Take the entries below and print only the lines from the one with "This screenshot has height=800, width=428." through the one with "Adjust the 沉/弱", exactly as they stand, both ends included.

AVAILABLE DATA: Begin

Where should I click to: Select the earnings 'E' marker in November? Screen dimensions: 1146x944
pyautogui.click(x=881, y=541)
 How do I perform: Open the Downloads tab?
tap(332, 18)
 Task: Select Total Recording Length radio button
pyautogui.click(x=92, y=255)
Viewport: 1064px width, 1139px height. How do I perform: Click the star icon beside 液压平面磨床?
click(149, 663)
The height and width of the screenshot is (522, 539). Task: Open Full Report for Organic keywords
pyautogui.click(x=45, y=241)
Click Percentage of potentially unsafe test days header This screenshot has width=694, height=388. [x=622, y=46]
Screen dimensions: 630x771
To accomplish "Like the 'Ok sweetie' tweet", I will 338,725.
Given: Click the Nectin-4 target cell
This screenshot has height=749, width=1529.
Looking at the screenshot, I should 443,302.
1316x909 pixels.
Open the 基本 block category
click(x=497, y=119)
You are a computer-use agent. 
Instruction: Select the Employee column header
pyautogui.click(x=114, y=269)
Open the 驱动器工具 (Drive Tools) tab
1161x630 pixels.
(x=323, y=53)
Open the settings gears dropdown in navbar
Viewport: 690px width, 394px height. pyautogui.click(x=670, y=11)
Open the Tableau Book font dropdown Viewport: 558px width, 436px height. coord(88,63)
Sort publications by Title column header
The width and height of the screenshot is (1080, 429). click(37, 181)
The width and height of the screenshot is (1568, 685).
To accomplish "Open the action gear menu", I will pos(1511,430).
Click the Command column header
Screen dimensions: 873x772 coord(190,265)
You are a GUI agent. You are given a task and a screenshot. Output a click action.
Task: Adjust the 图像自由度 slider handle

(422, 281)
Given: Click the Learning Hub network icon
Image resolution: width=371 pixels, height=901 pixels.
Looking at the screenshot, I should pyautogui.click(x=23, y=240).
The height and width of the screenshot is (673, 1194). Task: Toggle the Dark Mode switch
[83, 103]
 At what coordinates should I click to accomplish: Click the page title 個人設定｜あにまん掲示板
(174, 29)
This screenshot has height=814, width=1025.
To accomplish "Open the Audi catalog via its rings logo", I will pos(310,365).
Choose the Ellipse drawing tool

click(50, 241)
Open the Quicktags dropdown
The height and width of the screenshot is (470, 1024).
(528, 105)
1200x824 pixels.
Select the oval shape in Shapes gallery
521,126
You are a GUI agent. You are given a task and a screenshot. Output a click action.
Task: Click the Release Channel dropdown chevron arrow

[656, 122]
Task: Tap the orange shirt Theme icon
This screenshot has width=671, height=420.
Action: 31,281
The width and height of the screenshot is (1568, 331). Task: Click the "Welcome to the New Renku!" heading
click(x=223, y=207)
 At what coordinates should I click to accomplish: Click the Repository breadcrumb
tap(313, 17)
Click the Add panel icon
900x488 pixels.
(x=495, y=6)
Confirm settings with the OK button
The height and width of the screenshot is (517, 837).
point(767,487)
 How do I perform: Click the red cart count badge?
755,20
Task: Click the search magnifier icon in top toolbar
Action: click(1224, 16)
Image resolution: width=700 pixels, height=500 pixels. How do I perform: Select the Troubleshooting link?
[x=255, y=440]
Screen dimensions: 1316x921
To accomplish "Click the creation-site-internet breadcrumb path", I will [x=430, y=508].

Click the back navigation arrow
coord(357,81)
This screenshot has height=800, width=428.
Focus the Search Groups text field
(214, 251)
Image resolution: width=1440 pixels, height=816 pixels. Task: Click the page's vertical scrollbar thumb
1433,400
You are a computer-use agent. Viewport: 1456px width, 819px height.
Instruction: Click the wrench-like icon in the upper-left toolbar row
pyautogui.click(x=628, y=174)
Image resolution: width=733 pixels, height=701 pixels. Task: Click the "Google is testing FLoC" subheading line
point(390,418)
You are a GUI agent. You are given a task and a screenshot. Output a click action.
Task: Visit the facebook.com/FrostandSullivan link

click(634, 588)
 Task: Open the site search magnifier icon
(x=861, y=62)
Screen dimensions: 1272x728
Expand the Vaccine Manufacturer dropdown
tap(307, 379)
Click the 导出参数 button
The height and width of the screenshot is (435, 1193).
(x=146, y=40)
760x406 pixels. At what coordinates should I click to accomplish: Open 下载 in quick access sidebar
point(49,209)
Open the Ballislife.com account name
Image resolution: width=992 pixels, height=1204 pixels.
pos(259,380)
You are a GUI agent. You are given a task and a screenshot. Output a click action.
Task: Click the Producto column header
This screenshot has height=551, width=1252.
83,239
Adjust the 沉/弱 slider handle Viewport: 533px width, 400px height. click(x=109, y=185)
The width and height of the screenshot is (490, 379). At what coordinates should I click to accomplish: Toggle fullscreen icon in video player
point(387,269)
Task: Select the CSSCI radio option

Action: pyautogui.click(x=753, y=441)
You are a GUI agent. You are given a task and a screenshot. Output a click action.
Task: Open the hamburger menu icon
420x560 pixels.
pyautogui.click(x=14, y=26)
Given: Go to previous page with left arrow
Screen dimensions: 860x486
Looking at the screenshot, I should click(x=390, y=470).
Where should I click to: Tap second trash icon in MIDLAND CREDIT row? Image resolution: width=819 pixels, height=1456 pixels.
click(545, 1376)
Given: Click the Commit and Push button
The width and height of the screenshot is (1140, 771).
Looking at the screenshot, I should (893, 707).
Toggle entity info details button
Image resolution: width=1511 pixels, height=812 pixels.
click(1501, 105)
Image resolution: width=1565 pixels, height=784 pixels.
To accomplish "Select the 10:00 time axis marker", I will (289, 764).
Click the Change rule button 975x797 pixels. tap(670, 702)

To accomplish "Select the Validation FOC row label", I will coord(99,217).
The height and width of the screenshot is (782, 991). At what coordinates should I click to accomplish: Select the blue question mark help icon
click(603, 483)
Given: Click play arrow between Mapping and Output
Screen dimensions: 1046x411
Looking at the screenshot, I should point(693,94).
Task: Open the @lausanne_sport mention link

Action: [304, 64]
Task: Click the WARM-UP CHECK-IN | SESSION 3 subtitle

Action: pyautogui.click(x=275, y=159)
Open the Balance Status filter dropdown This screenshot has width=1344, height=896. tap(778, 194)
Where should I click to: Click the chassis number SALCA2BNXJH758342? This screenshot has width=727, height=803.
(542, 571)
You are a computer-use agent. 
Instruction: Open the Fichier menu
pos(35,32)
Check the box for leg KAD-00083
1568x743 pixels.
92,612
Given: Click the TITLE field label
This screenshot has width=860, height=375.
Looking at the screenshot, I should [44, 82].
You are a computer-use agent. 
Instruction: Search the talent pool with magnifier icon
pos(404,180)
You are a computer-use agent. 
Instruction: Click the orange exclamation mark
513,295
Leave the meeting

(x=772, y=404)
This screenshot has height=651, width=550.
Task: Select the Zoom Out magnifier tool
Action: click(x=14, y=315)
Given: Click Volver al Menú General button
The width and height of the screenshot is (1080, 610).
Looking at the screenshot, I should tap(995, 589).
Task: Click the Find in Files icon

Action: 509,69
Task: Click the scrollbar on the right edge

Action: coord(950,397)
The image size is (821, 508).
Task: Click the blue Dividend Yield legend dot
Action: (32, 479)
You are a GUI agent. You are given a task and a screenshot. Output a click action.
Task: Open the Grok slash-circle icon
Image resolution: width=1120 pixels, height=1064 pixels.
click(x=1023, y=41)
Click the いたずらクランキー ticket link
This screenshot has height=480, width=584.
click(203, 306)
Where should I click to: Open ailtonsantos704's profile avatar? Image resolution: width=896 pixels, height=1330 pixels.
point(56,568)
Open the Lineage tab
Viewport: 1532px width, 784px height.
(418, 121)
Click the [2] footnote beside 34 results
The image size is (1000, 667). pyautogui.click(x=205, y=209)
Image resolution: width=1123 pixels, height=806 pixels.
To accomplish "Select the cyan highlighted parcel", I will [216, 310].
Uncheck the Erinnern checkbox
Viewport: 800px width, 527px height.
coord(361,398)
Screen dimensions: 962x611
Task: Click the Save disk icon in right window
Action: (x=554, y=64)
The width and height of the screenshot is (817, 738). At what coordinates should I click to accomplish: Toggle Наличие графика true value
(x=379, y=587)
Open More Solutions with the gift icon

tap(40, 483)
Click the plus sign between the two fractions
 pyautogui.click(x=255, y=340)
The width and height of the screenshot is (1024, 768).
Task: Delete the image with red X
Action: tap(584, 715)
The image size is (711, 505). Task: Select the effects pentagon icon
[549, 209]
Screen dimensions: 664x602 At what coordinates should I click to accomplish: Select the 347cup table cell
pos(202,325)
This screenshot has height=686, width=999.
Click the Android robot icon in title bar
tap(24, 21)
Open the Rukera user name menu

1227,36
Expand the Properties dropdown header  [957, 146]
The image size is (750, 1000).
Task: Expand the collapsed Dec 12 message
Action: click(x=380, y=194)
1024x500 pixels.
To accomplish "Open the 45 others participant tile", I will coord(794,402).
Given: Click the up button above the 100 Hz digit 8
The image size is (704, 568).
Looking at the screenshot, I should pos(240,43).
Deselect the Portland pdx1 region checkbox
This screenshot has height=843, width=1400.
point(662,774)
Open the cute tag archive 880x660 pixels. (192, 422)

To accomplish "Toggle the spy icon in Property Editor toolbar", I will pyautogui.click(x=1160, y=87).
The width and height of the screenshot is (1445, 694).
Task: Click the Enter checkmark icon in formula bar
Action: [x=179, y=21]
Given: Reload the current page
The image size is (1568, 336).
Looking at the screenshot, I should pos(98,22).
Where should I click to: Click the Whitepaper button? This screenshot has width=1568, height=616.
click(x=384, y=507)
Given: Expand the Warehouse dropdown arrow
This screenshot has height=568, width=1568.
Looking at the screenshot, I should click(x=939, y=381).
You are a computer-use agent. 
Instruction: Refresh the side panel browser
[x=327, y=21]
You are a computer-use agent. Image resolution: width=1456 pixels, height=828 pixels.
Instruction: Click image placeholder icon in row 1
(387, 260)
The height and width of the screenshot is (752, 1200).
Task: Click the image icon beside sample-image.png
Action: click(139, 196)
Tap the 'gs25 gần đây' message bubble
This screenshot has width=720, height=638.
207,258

AVAILABLE DATA: End

_TASK SOLUTION_
This screenshot has height=800, width=428.
Focus the Search Groups text field
(214, 251)
Image resolution: width=1440 pixels, height=816 pixels. Task: Click the page's vertical scrollbar thumb
1433,400
You are a computer-use agent. Viewport: 1456px width, 819px height.
Instruction: Click the wrench-like icon in the upper-left toolbar row
pyautogui.click(x=628, y=174)
Image resolution: width=733 pixels, height=701 pixels. Task: Click the "Google is testing FLoC" subheading line
point(390,418)
You are a GUI agent. You are given a task and a screenshot. Output a click action.
Task: Visit the facebook.com/FrostandSullivan link

click(634, 588)
 Task: Open the site search magnifier icon
(x=861, y=62)
Screen dimensions: 1272x728
Expand the Vaccine Manufacturer dropdown
tap(307, 379)
Click the 导出参数 button
The height and width of the screenshot is (435, 1193).
(x=146, y=40)
760x406 pixels. At what coordinates should I click to accomplish: Open 下载 in quick access sidebar
point(49,209)
Open the Ballislife.com account name
Image resolution: width=992 pixels, height=1204 pixels.
pos(259,380)
You are a GUI agent. You are given a task and a screenshot. Output a click action.
Task: Click the Producto column header
This screenshot has height=551, width=1252.
83,239
Adjust the 沉/弱 slider handle Viewport: 533px width, 400px height. click(x=109, y=185)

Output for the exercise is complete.